By Henry Srebrnik, [Saint John, NB] Telegraph-Journal
Prime
Minister Justin Trudeau's eight-day trip to India has gone
from bad to worse.
It got off to a bad start as soon as his
family’s plane landed in Delhi. The Trudeau entourage was met,
not by Prime Minister
Narendra Modi, but by a low-level politician. Modi was also absent
when Trudeau visited the Indian PM’s home state of Gujarat.
It
then emerged that Jaspal Atwal, a man who had been a member of
a Sikh terrorist group and convicted of attempting to murder
an Indian cabinet minister, Malkiat Singh Sidhu, on Vancouver Island back
in 1986, had been invited to a dinner reception at Canada’s
High Commission.
Randeep Sarai, a Liberal MP from the
Vancouver-area riding of Surrey Centre, had submitted Atwal’s
name.
Soon
enough, photos surfaced of Sophie Trudeau standing next to
Atwal at an earlier event in Mumbai. These are not the type of
photo-ops with which Trudeau wants to woo Canada’s large
South Asian community in the 2019 election.
Sikh separatists remain
determined to create an independent state of Khalistan in the
Indian state of Punjab and Indian officials suspect that several
members of Trudeau’s government are allied with the Sikh
independence movement.
Years of violence in
the Punjab had culminated in an attack in June 1984 by the
Indian army on militants occupying the Sikh Golden Temple in
Amritsar. Indira Gandhi, India’s prime minister, who had
ordered the assault, was assassinated that October by her two
Sikh bodyguards.
Several days of mass
violence followed, and at least 3,000 people were killed. Does
Trudeau even know this history?
Ujjal Dosanjh, a former Liberal health
minister, also accused the party of being too close to Sikh
separatists. Atwal had also been charged, but not convicted, in
connection with a violent 1985 attack on Dosanjh in Vancouver.
Trudeau
and his family have been wearing traditional Indian
outfits, including
kurtas and saris, at various events. Remarked one Indian
politician, “We Indians don’t dress like that every day, sir,
not even in Bollywood.” Another called it “too Indian even for
an Indian.”
Apart from making the
Trudeaus look silly – would Justin Trudeau wear a Chasidic
outfit to Israel, or Sophie Trudeau a kimono in Japan?-- I
would have thought our ever politically correct PM would know
that, for many on the left, this amounts to “cultural
appropriation.” It was jumping-the-shark territory.

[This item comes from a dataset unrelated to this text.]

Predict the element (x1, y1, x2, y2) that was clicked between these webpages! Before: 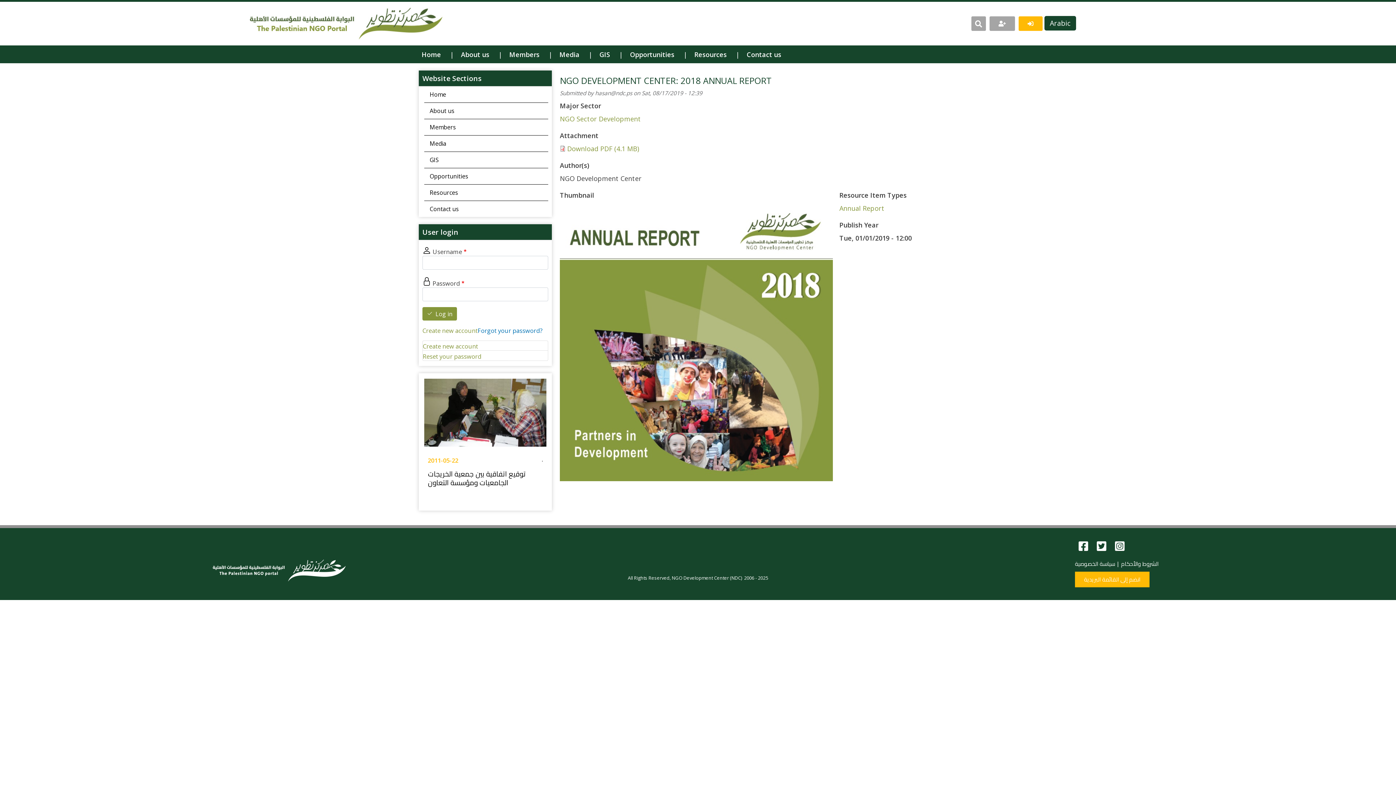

Much of the international media began mocking
Trudeau, one outlet
calling the visit a “slow-motion train wreck.” Canadians
may not realize what a laughingstock he is making of Canada.
Apart from all these snafus, Modi in any case
makes a bad partner for Trudeau’s brand of liberal
multiculturalist politics. Modi’s Bharatiya Janata Party (BJP)
espouses Hindutva, a term popularised by Vinayak Damodar
Savarkar, in 1923.
A religious form of Indian nationalism tinged
with anti-Muslim rhetoric, it subscribes to the idea that
Hinduism and Hindu traditions constitute the cultural and
political identity of India.
So Modi’s party opposes the secularism of the
Congress Party, for long the country’s rulers – and the party
whose ideology is far more to Trudeau’s liking.
One
final bit of irony: Donald Trump Jr., the son of the U.S.
president, has been visiting India at the same time as
Trudeau, and, since Modi admires Donald Trump, the son has
been getting a much warmer reception.